The Ultimate Margherita Pizza

Friday, May 3rd, 2013



Crust. Tomatoes. Mozzarella. Basil. The queen of Neopolitan pizza is understated in her simplicity, yet efforts to achieve this crowning beauty have caused countless headaches in the kitchen. Finally, area experts reveal their essential tricks to making the ultimate Margherita pizza at home.

“Pizza is the most easiest, complicated thing to make. I know people who have been trying to make the perfect pizza for 20 years!” – Vito Racanelli, chef-owner, Mad Tomato

The Tools: You don’t have to have a wood-fired oven to get the thin, crispy crust and great chew of a Neopolitan pizza (See the heat trick below.). But a tricked-out pizza peel and stone will elevate your pie to new heights.

G.I. Metal Perforated Aluminum Pizza Peel
Aluminum peels are durable, flexible and don’t dry out like wooden ones. The perforation lets you shake off excess flour before sliding the pizza onto the stone to avoid burning, and the rectangular shape gives you more surface area, making it easier to lift, slide and adjust the pizza. $96. (model A-45RF/50) gimetalusa.com

Emile Henry Ceramic Baking Stone
This rectangular, heat-tempered, scratch-proof, chip-proof, coated stone won’t crack in your oven and has more surface area than round versions, a crucial factor in achieving that crisp crust. $40 to 60. Kitchen Conservatory, 8021 Clayton Road, 314.862.2665, kitchenconservatory.com 

The Ingredients: We queried quite a few chefs about the brands they’ll bet the house on. Bonus: These high-quality products are all made in the USA.

Hodgson Mills Unbleached, All-Purpose Flour
You don’t have to spend extra dough to make great dough. Unbleached, all-purpose flour is fine. This near-local company offers a high-quality product that’s available at most supermarkets.

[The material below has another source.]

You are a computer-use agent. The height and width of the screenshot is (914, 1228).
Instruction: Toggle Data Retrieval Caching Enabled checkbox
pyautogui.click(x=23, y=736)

Stanislas Alta Cucina “Naturale” Style Plum Tomatoes
“We tried every single Italian one,” said Gerard Craft, owner of Pastaria, who settled on this domestically grown tomato because it offers “a nice bite of acidity” and “the right consistency, just crushed on its own.” For a fresh sauce, simply crush the whole, peeled tomatoes in your hand and season with salt. A couple ladles is all you need; you should be able to see the dough through the sauce. No. 10 Can, 6 lbs. 7 oz.: $4.89. DiGregorio’s Market, 5200 Daggett Ave., St. Louis, 314.776.1062, digregoriofoods.com

Calabro Fior di Latte Cheese
Buffalo mozzarella? Not so fast. Cow’s milk can produce a cheese with fabulous flavor. This fior di latte has a lovely creaminess, mild saltiness and melts beautifully into the sauce. Cut it into slightly larger chunks (4 ounces cut into 6 slices for a 12-inch pizza); the cheese will take longer to melt, so it won’t burn by the time the crust is done. ½ lb.:$6. Pastaria, 7734 Forsyth Blvd., Clayton, 314.862.6603, pastariastl.com

Fresh basil
Some chefs add the leaves before popping the pizza in the oven; others wait until after. Place the outer, shiny side of the leaves up. If you add prior to baking, when drizzling olive oil over the pizza, drizzle some on the leaves to keep them from burning and discoloring.

The Technique: Creating a great pizza at home is all about technique. Let Ted Wilson, who trained under pizza god Jim Lahey, take you through it.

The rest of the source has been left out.